Pour la réflexion #1, c’est par ici! 

On pourrait croire que les différences les plus énormes seraient ceux qui nous marque le plus lorsqu’on vit dans une autre culture. Étrangement, c’est tout l’inverse! L’accent, je ne l’entends même plus, comme je ne remarque plus les grandes différences architecturales. Je ne m’étonne même plus de voir les gens se stationner sur le trottoir, j’ai même déjà tendance à faire comme eux.

Vous voulez savoir ce qui me fait sentir le plus loin de chez moi?

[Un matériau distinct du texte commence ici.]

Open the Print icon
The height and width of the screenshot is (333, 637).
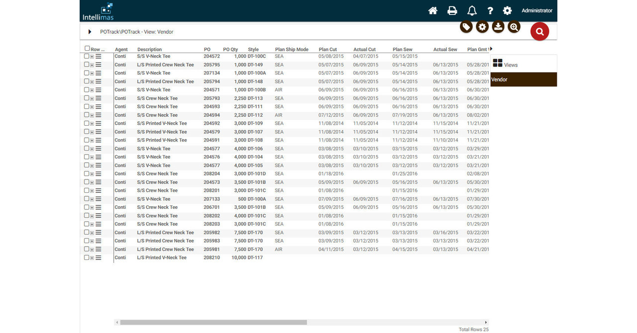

Les feuilles mobiles. Elles ne sont pas lignées de la même manière qu’au Québec, et ça me tue à chaque fois.

Voici la comparaison:

Motif d’une feuille mobile du Québec

feuille mobile canadienne

Motif d’une feuille mobile en France (aussi appelées « copies simples »).

feuille mobile francaise

C’est tout bête, une différence sans importance, mais c’est justement sa mondanité qui lui donne toute sa force. C’est un objet du quotidien que l’on tient pour acquis, que l’on ne remet pas en question… jusqu’à tomber sur une version nouvelle.

Lorsqu’on crée de nouvelles cultures en littérature de l’imaginaire, on s’attarde souvent sur le cérémonial: culte, événements spéciaux, objets d’apparat, etc. Alors que la différence culturelle (ou l’altérité, si vous préférez) peut jaillir de partout, même de l’objet le plus banal.